--- FRAGMENTO DE TEXTO ---
* * * * * * *
Por Jesse Hyde, Deseret News Traducción por Arlette Sureda y Yamil Inostroza
MANILA, Filipinas – El agua subía rápidamente.
En la oscuridad de la madrugada, Amanda Smith se alejó de la ventana para cubrir su cara de la copiosa lluvia. Ella recién la había cerrado unos momentos antes para protegerse de la furiosa tormenta que azotaba las palmeras fuera de casa.
Pero ahora el viento la había abierto nuevamente y las persianas de madera golpeaban violentamente en la pared una y otra vez. La Hermana Smith, un misionera SUD de Elk Ridge, Utah, no podía ver nada hacia fuera, pero podía oler el mar, que parecía estar cada vez más cerca. Tuvieron que salir del lugar.
Ellas habían escuchado de la tormenta tres días antes por un conductor de bicitaxi. Era la temporada de tifones y las tormentas tropicales son comunes en las Filipinas. Sin embargo, la última advertencia de tormenta no había producido nada sino cielo azul. Pero algunos misioneros se preguntaban si esta vez no sería diferente.
Había nueve misioneras de La Iglesia de Jesucristo de los Santos de los Últimos Días con ella en la casa, una estructura de dos pisos hecha de bloques de cemento. Eran jóvenes de Utah, Alaska y de las Filipinas, todas alrededor de su misma edad, 19 años.
Habían hecho lo que había podido para prepararse, apresuradamente había armado kits de 72 horas y había comprado velas y cuerdas así como su presidente de misión del había pedido que lo hicieran, aún cuando nadie en la casa pensó que sería necesario.
Ahora, al bramar las aguas por las calles hacia ella, la Hermana Smith se dio cuenta que ninguna preparación es demasiado pequeña. La peor tormenta de esta generación estaba a punto de tocar tierra.
* * * * * * *
--- INFORMACIÓN MOSTRADA ---
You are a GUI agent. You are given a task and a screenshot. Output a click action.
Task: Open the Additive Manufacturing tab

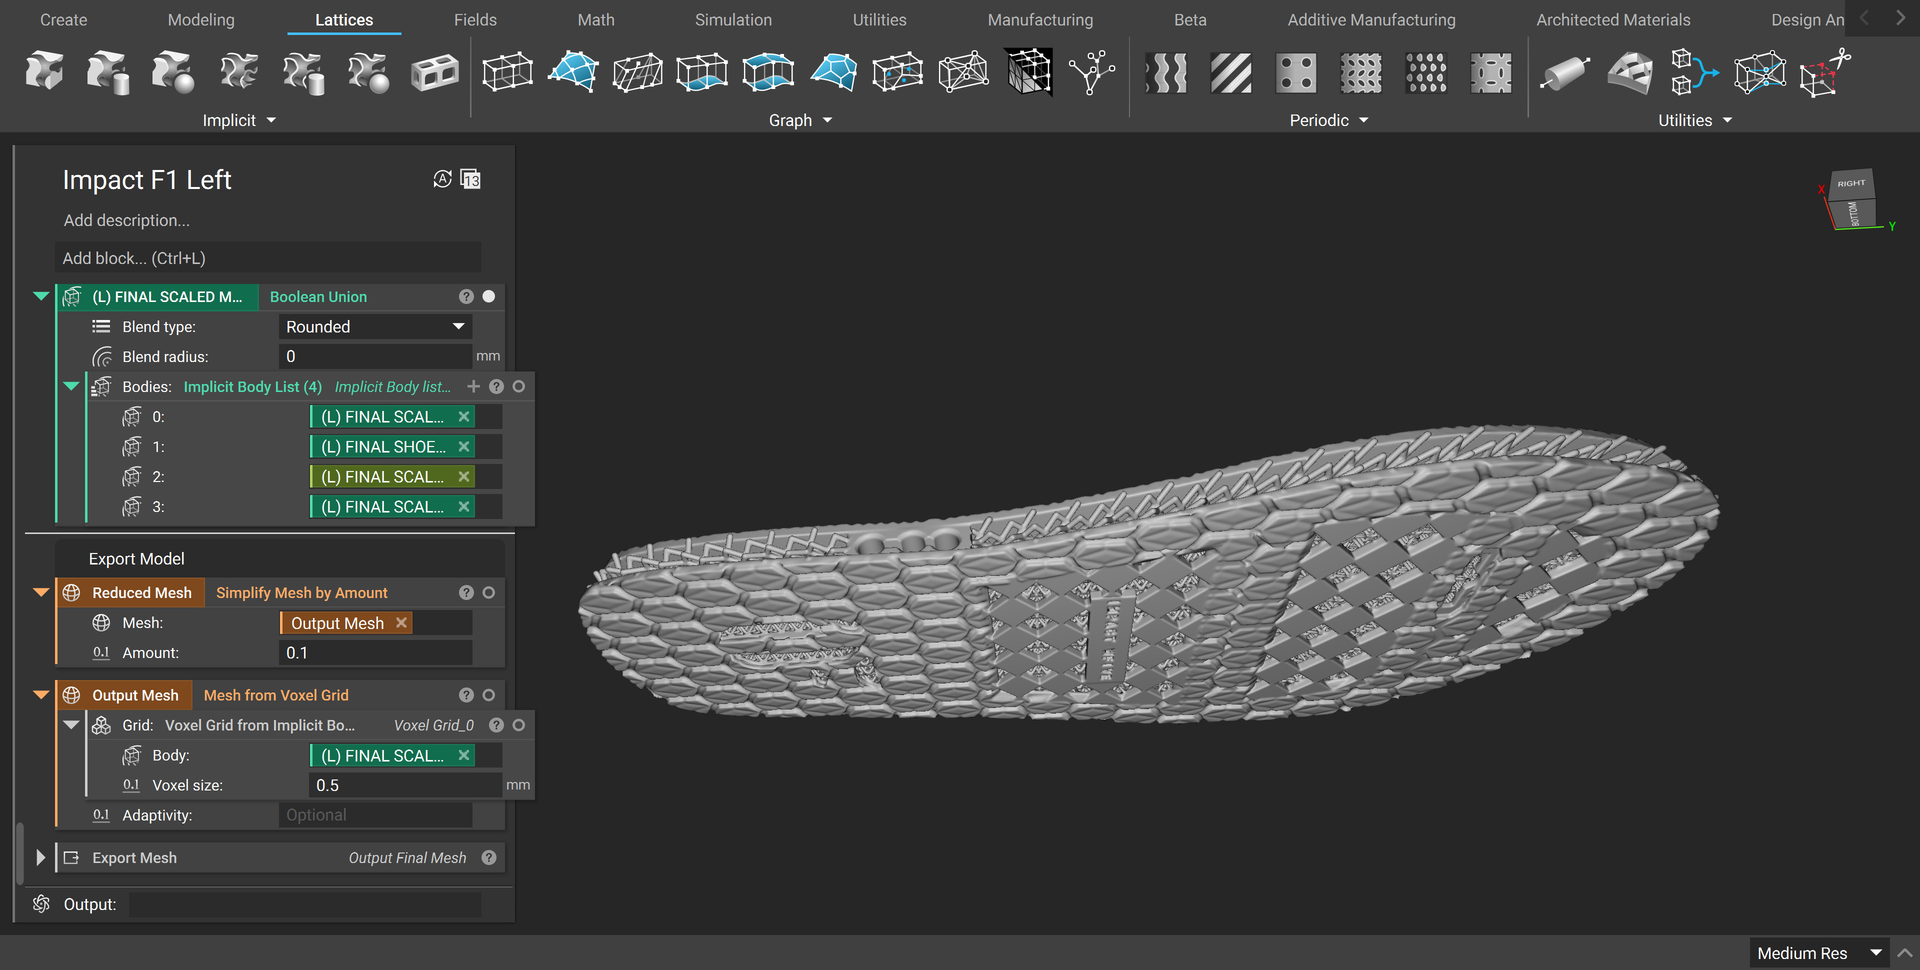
* * * * * * *
--- PROBLEMA A ---
Convierte en una lista breve el párrafo del fragmento que empieza con "Había nueve misioneras" y conserva sus datos principales.
--- PROBLEMA B ---
¿Por qué, según el fragmento, se alejó la Hermana Smith de la ventana, y por qué la había cerrado poco antes?
--- PROBLEMA C ---
¿De dónde es la Hermana Smith, según el fragmento?

--- RESULTADO A ---
- Con ella había en la casa nueve misioneras de La Iglesia de Jesucristo de los Santos de los Últimos Días.
- La casa era una estructura de dos pisos hecha de bloques de cemento.
- Las misioneras eran jóvenes de Utah, Alaska y las Filipinas.
- Todas tenían alrededor de su misma edad, 19 años.

--- RESULTADO B ---
Se alejó de la ventana para cubrir su cara de la copiosa lluvia. Unos momentos antes la había cerrado para protegerse de la furiosa tormenta que azotaba las palmeras fuera de la casa.

--- RESULTADO C ---
Es de Elk Ridge, Utah.